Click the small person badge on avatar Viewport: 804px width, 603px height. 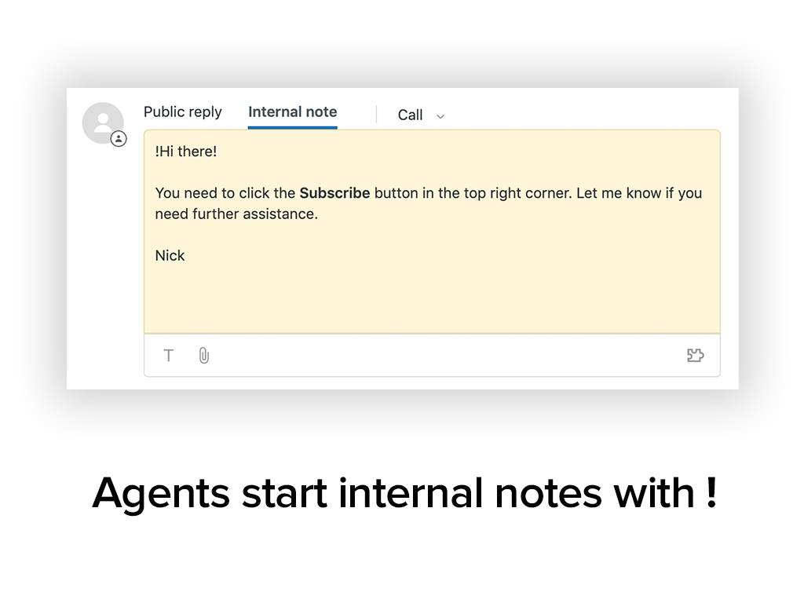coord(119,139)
--
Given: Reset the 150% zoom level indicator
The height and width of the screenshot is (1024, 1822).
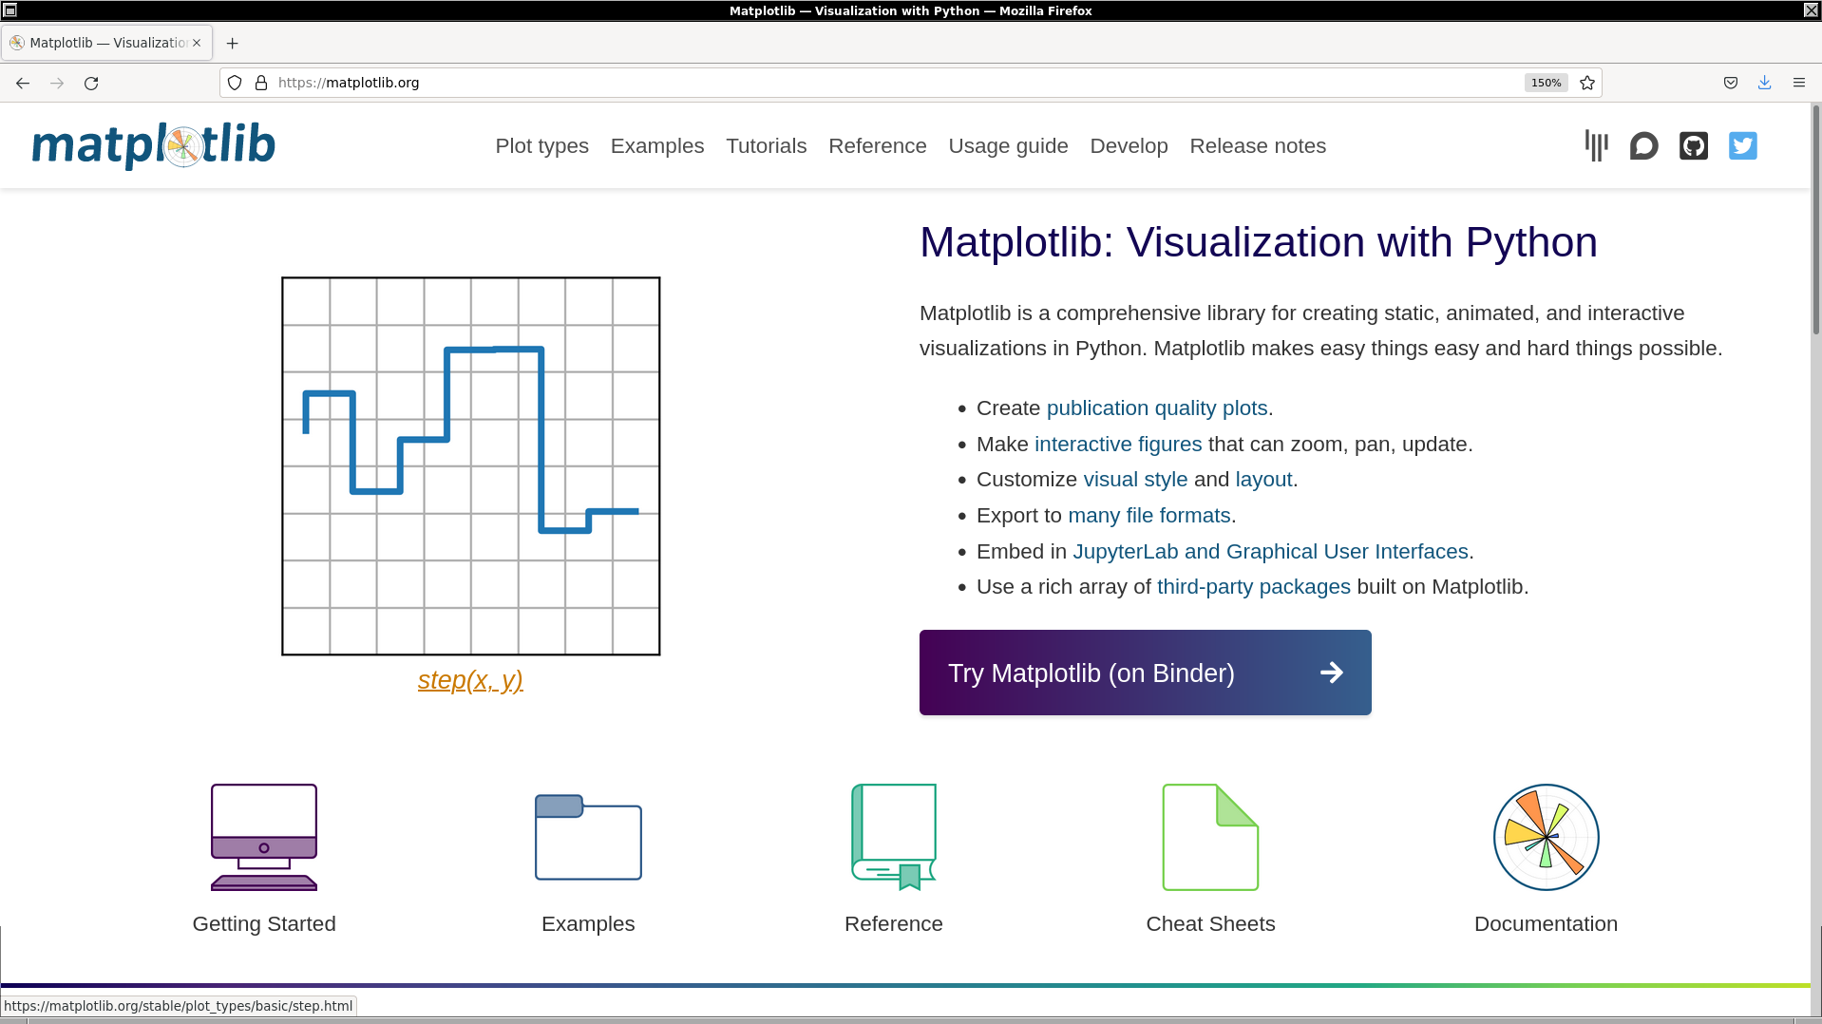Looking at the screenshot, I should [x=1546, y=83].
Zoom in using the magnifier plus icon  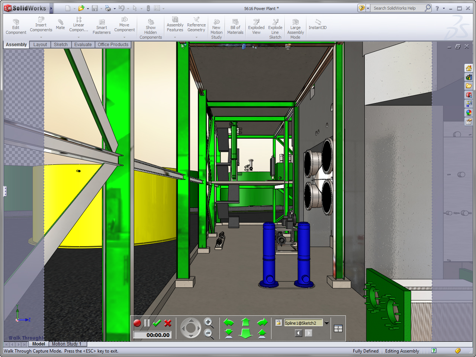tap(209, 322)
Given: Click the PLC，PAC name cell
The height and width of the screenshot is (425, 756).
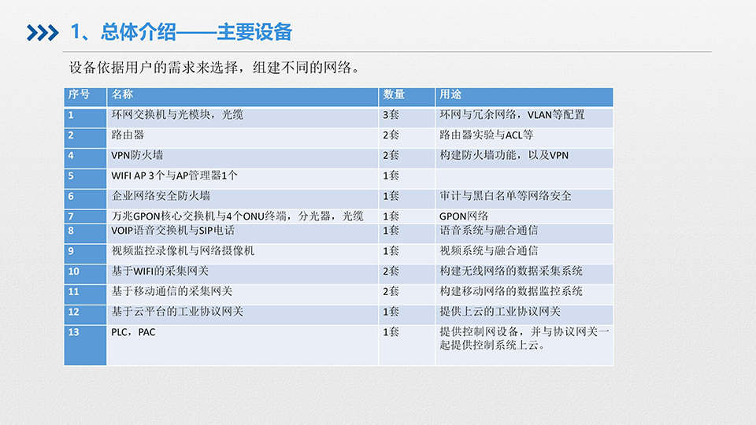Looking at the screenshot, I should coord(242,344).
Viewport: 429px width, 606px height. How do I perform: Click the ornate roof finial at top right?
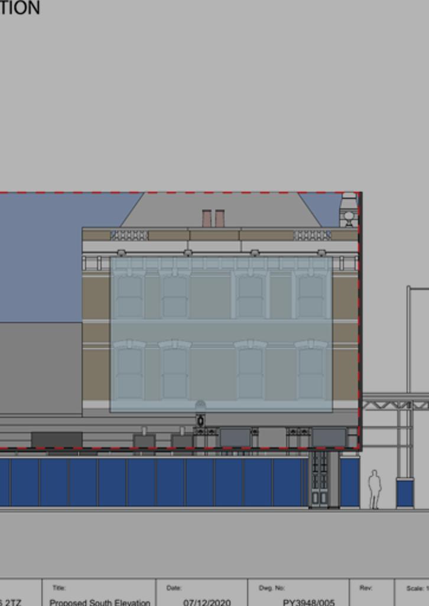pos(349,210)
--
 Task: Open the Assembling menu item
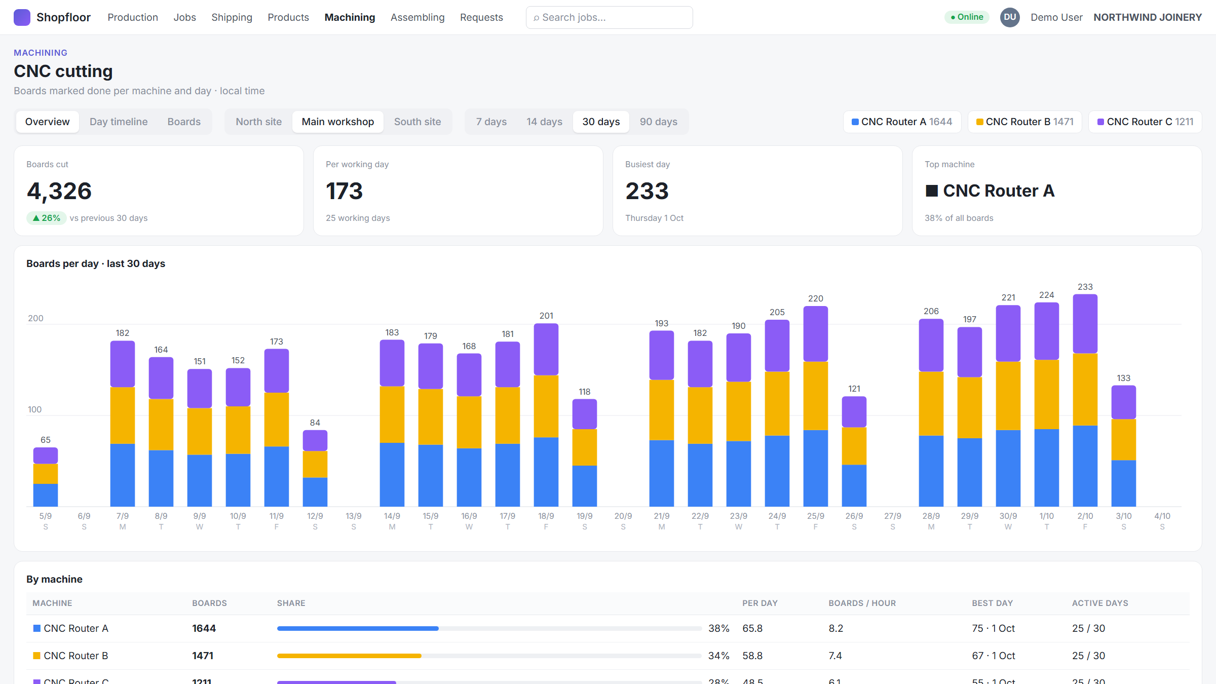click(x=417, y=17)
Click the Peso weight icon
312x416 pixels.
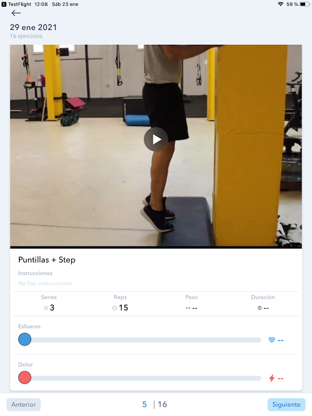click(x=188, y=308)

[What you will do] Go through the lines above and copy any that contain "Given".

[Solution for this problem]
Given: Reset the 150% zoom level indicator
Given: Click the PLC，PAC name cell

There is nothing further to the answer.